I am currently working on converting trained PointPillars NuScenes Model (SECOND lastest code) to ONNX. However, there is error when onnx_module_generate:

size mismatch for rpn.conv_cls.weight: copying a param with shape torch.Size([200, 384, 1, 1]) from checkpoint, the shape in current model is torch.Size([2, 384, 1, 1]).
size mismatch for rpn.conv_cls.bias: copying a param with shape torch.Size([200]) from checkpoint, the shape in current model is torch.Size([2]).
size mismatch for rpn.conv_box.weight: copying a param with shape torch.Size([140, 384, 1, 1]) from checkpoint, the shape in current model is torch.Size([14, 384, 1, 1]).
size mismatch for rpn.conv_box.bias: copying a param with shape torch.Size([140]) from checkpoint, the shape in current model is torch.Size([14]).
size mismatch for rpn.conv_dir_cls.weight: copying a param with shape torch.Size([40, 384, 1, 1]) from checkpoint, the shape in current model is torch.Size([4, 384, 1, 1]).
size mismatch for rpn.conv_dir_cls.bias: copying a param with shape torch.Size([40]) from checkpoint, the shape in current model is torch.Size([4]).

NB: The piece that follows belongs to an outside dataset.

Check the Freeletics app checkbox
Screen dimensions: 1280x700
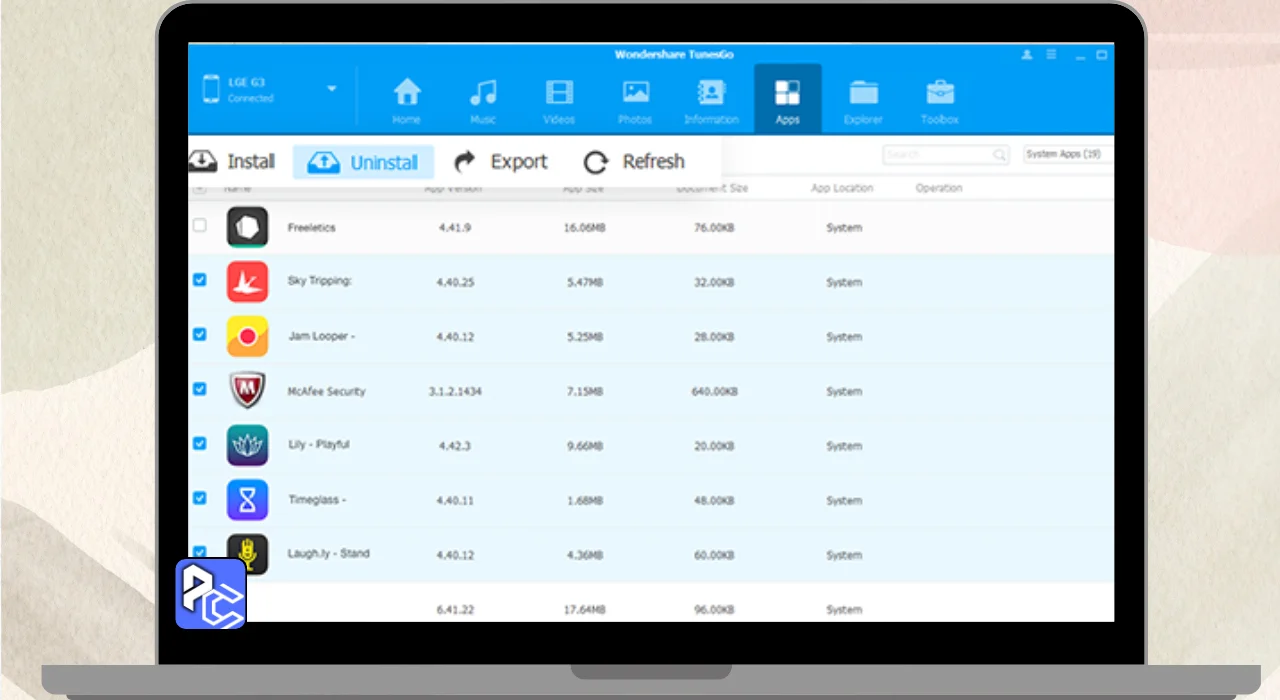[x=199, y=226]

Any suggestions or overall guideline would be appricated!

SmallMunich commented 4 years ago

this error is your rpn input tensor is not match with your train model. if you change voxels of paramters, you need to check this network flow rpn_input tensor is how, and you modify rpn_input located in onnx_model_generate() function.